What is being asked -
For each line in the records, produce an exact copy.
*** Begin section ***
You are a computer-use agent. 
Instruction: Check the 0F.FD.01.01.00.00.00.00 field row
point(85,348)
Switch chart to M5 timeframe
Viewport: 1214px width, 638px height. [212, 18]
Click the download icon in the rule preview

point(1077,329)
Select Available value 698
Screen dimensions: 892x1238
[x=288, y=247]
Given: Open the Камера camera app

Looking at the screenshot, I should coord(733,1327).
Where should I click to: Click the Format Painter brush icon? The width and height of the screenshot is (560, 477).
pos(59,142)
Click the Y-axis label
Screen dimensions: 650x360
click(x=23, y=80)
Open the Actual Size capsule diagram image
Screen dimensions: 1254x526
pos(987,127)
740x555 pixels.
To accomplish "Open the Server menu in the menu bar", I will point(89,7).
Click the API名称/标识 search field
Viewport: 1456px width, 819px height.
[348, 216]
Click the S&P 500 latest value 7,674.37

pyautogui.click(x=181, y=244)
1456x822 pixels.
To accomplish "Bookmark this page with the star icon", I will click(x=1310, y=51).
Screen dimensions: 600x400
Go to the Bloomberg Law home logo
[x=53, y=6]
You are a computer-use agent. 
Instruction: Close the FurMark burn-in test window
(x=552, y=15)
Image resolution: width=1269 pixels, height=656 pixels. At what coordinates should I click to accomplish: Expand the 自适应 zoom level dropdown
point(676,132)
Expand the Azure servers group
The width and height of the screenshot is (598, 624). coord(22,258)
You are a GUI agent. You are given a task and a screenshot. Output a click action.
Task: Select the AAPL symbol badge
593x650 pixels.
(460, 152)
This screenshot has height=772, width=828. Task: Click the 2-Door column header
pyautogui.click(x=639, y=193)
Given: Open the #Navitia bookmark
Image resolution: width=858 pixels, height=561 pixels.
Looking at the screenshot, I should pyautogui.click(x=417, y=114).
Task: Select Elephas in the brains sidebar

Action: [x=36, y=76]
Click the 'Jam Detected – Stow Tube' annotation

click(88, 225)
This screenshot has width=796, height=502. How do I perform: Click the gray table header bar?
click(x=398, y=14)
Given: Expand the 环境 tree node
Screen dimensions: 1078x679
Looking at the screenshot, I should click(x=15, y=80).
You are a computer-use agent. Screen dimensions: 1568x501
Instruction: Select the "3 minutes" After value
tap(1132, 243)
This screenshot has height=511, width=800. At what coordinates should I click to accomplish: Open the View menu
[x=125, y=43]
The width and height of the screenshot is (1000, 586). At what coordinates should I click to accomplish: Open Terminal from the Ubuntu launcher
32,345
*** End section ***
Your response -
You are a computer-use agent. 
Instruction: Check the 0F.FD.01.01.00.00.00.00 field row
point(85,348)
Switch chart to M5 timeframe
Viewport: 1214px width, 638px height. [212, 18]
Click the download icon in the rule preview

point(1077,329)
Select Available value 698
Screen dimensions: 892x1238
[x=288, y=247]
Given: Open the Камера camera app

Looking at the screenshot, I should coord(733,1327).
Where should I click to: Click the Format Painter brush icon? The width and height of the screenshot is (560, 477).
pos(59,142)
Click the Y-axis label
Screen dimensions: 650x360
click(x=23, y=80)
Open the Actual Size capsule diagram image
Screen dimensions: 1254x526
pos(987,127)
740x555 pixels.
To accomplish "Open the Server menu in the menu bar", I will point(89,7).
Click the API名称/标识 search field
Viewport: 1456px width, 819px height.
[348, 216]
Click the S&P 500 latest value 7,674.37

pyautogui.click(x=181, y=244)
1456x822 pixels.
To accomplish "Bookmark this page with the star icon", I will click(x=1310, y=51).
Screen dimensions: 600x400
Go to the Bloomberg Law home logo
[x=53, y=6]
You are a computer-use agent. 
Instruction: Close the FurMark burn-in test window
(x=552, y=15)
Image resolution: width=1269 pixels, height=656 pixels. At what coordinates should I click to accomplish: Expand the 自适应 zoom level dropdown
point(676,132)
Expand the Azure servers group
The width and height of the screenshot is (598, 624). coord(22,258)
You are a GUI agent. You are given a task and a screenshot. Output a click action.
Task: Select the AAPL symbol badge
593x650 pixels.
(460, 152)
This screenshot has height=772, width=828. Task: Click the 2-Door column header
pyautogui.click(x=639, y=193)
Given: Open the #Navitia bookmark
Image resolution: width=858 pixels, height=561 pixels.
Looking at the screenshot, I should pyautogui.click(x=417, y=114).
Task: Select Elephas in the brains sidebar

Action: [x=36, y=76]
Click the 'Jam Detected – Stow Tube' annotation

click(88, 225)
This screenshot has width=796, height=502. How do I perform: Click the gray table header bar?
click(x=398, y=14)
Given: Expand the 环境 tree node
Screen dimensions: 1078x679
Looking at the screenshot, I should click(x=15, y=80).
You are a computer-use agent. Screen dimensions: 1568x501
Instruction: Select the "3 minutes" After value
tap(1132, 243)
This screenshot has height=511, width=800. At what coordinates should I click to accomplish: Open the View menu
[x=125, y=43]
The width and height of the screenshot is (1000, 586). At what coordinates should I click to accomplish: Open Terminal from the Ubuntu launcher
32,345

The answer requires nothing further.